Better Healthcare for Albertans is the name of the report that Merwin Sayer, Alberta’s Auditor General, and his very capable team produced and released in May of 2017.  While this report was built on their investigation of the past and present operations of the health system in Alberta, we believe their findings and comments would fit for many other jurisdictions.  Their report notes three underlying factors:

  • Fragmented structure of the health system
  • Lack of integration of physician services and the services of other care providers
  • Lack of sharing and use of clinical information

They also say that since the 1990s, the Auditor General has conducted over 40 audits on aspects of the Alberta health system and while some recommendations made in the past have been implemented, others have not and “weaknesses noted in our findings keep emerging, and re-emerging, over time, because their root causes have not been resolved.”

They also state that the report is not an audit.  It is an analysis of what has frustrated a comprehensive shift toward best-quality care, and what can be done to overcome the challenges standing in the way.

Achieving the highest quality healthcare available depends on moving purposefully toward what is known as integrated care.

We certainly appreciate that this is a report rather than an audit, and it is written in a way that we all can learn from their research and comments.  Here is what they define as integrated care:

“Integrated care means a system centred on patients, not on administrative needs or the traditional ways of doing things.

Patients would find that an integrated care system has essential features that our current health system does not.”

This is the report’s description of how an integrated care model works:

    • Teams of providers in primary care, acute care and continuing care work on a single plan for each patient, designed to meet that patient’s care goals.
    • Each individual patient’s health information flows to all of that person’s care providers.
    • Decision support tools bring the latest medical knowledge to bear wherever the patient receives care.
    • Care is delivered in the most appropriate location – for example, in a community setting rather than in a hospital whenever possible.
    • Patients are engaged in their own care, receiving information and taking part in the decisions.
    • Constant measurement and benchmarking of care quality and patient outcomes by everyone in the system keeps care at a high level.
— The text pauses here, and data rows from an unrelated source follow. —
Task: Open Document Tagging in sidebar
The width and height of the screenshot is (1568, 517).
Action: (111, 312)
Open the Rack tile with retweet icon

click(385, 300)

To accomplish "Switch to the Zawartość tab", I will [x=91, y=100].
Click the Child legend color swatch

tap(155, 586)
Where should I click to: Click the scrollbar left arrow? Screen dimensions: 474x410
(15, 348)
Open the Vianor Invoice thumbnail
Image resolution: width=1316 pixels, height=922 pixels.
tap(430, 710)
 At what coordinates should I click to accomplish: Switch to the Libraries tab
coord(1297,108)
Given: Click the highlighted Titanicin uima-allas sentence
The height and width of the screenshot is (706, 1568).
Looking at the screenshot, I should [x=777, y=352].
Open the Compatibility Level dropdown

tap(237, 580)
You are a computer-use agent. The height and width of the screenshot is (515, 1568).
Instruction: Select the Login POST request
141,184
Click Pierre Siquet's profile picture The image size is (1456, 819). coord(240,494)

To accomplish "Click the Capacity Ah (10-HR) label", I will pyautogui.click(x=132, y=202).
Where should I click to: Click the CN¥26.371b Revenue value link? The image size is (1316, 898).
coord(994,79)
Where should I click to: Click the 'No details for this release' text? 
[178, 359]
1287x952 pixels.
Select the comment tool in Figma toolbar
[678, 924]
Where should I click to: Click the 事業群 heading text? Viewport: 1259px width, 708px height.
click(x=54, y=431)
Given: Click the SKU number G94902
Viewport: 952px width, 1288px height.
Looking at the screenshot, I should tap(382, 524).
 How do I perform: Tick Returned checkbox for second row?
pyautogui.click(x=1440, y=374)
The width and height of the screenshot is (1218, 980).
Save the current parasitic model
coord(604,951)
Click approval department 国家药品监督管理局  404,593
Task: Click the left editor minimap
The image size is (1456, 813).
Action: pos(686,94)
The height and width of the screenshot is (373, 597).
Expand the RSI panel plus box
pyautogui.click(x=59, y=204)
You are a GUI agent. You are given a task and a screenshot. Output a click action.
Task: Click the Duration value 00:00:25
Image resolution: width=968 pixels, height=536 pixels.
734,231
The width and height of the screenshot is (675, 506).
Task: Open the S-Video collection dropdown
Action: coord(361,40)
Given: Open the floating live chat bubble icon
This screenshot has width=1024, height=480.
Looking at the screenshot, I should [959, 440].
The Auditor General investigated a number of different systems around the world and learned from the most successful.  We encourage you to read at least the At a Glance piece which provides some of the key messages from the full report.  It goes on to say:

“In every successful system, all the parts work together.  And quality of care is paramount.  By adopting a framework for integration, these organizations have spurred advances in every aspect of healthcare delivery.”

This all makes sense, doesn’t it?  A fully integrated and informed team (including the patient) using the best of the current toolbox to meet the patient’s care goals.  It is absolutely the right thing.

Shouldn’t Alberta’s consolidated provincial structure be in the best position to facilitate this integrated care model?  It should be, but it hasn’t.

The Auditor General also says:

“More money is not the solution.  Albertans already pay for the most expensive health system of any province in Canada (based on 2015 per capita adjusted for age and gender), yet they are not receiving the level of care being provided by the best-performing health systems in other jurisdictions.”

Why then, in Alberta’s consolidated system, with its highly centralized management structure, are we not leading in the delivery of truly integrated care?

We believe that there is far too much internal politics, both nested in the various segments of the health treatment system and between these parts, and that as the public we have allowed provincial political agendas to override what needs to happen to make the improvements in the system that are needed and have been for many years.  The solutions are not new, as Better Healthcare For Albertans notes.

The Auditor General talks about the need “to move purposefully” toward the goal of truly integrated care.  This has not been happening in the distant or recent past.  We believe that, given our politician managed and monopolistic system, we the public must now purposefully set the political priorities to ensure movement in this direction.  No one else is able to do this.  Great people who work inside the system have tried, and while some individual initiatives have succeeded, the larger and overall changes have met resistance.  We each need to talk to those that we know who work in the “system” and learn from them. We need to understand what they believe will make the system better.  Those that work inside the system must also have conversations with those they know, to help us, the members of the public, to help them.  It is important for all of us to set the right priorities for those that have been elected to represent us.

It is not easy to be informed in a world where there is a significant lack of transparency or willingness to engage with the public.  It is very important for the public to learn and become meaningfully engaged.  We must ensure and accelerate improvement in the healthcare system that we depend on.  History has shown that without our strong engagement the politics of a few will bog the down the process or take it in a direction that is not in the best interest of the population.

The Auditor General has done a very good job of setting out what has not been done and what needs to happen in order to turn the system here in the right direction for the future.  Their independent view is refreshing.  It is important for all of us, as the public, including both the people inside and outside the system, use their work to “move purposefully” toward an “integrated healthcare model”.  This will only happen if we make it clear that we want and will only accept political priorities that reflect this new course.  We cannot continue to allow or default to what others, often with vested interests of their own, choose as their own (taking us with them) direction.